Just as science holds its cognitive authority by defining its methodology in a similar manner the Supreme Court as the legal heir of the affairs of society - which includes medical science - defines how medical science must be taught in order that it is practised in a better way. Postgraduate medical education is connected to care for the sick so the Supreme Court considers that the lowering of marks for the admission of reserved candidates is tantamount to the lowering of standards in treatment procedures. In this way the capacity to achieve marks in examinations is equated to merit. We have legally sanctioned definitions of 'merit'/how science must progress/national interest and whichever interest falls outside of these definitions is not protected. That is why western medicine cannot recognise Ayurvedic/Unani/Tribal medicinal systems for reasons other than science (status politics). There is a workable analogy between the class/caste of people who dominate western medicine and the people who practiced Indian medicinal systems like Ayurveda. The knowledge of medicinal plants was with people who lived in forests (tribal people), the knowledge about those leeches which may be used to suck bad blood was with fisher folk and the ability and knowledge of using meat in medicines and test excretory substances was with people born of forbidden marriages (kaviraj)/impure castes. Traditionally surgery has been practised by professional barbers who occupy a low place in the caste hierarchy. Because of force of circumstances (historically) if these people are lagging behind (for obvious reasons of appropriation and subjugation by upper castes by banning the learning of Sanskrit formerly and by using their mastery of English today) their getting some advantage through positive discrimination is in the national interest.
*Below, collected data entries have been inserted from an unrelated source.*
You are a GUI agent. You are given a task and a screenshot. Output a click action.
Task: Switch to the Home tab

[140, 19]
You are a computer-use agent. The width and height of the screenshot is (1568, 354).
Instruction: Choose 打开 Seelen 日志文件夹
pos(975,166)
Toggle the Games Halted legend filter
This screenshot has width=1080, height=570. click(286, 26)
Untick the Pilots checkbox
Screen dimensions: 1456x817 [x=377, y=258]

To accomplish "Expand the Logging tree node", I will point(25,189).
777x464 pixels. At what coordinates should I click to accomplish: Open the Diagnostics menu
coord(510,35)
Many of the upper caste meritorious postgraduate medical students use the national resources and end up as costly doctors or leave the country at the earliest opportunity to earn dollars. Even the reservation advantage given to eligible candidates is scuttled by the upper caste classmates by creating an atmosphere where reserved candidates must feel that they are 'beggars' rather than rightful candidates treated within public policy. Untouchability is banned but it has taken an extended form in the whole of society in which the Supreme Court must be included.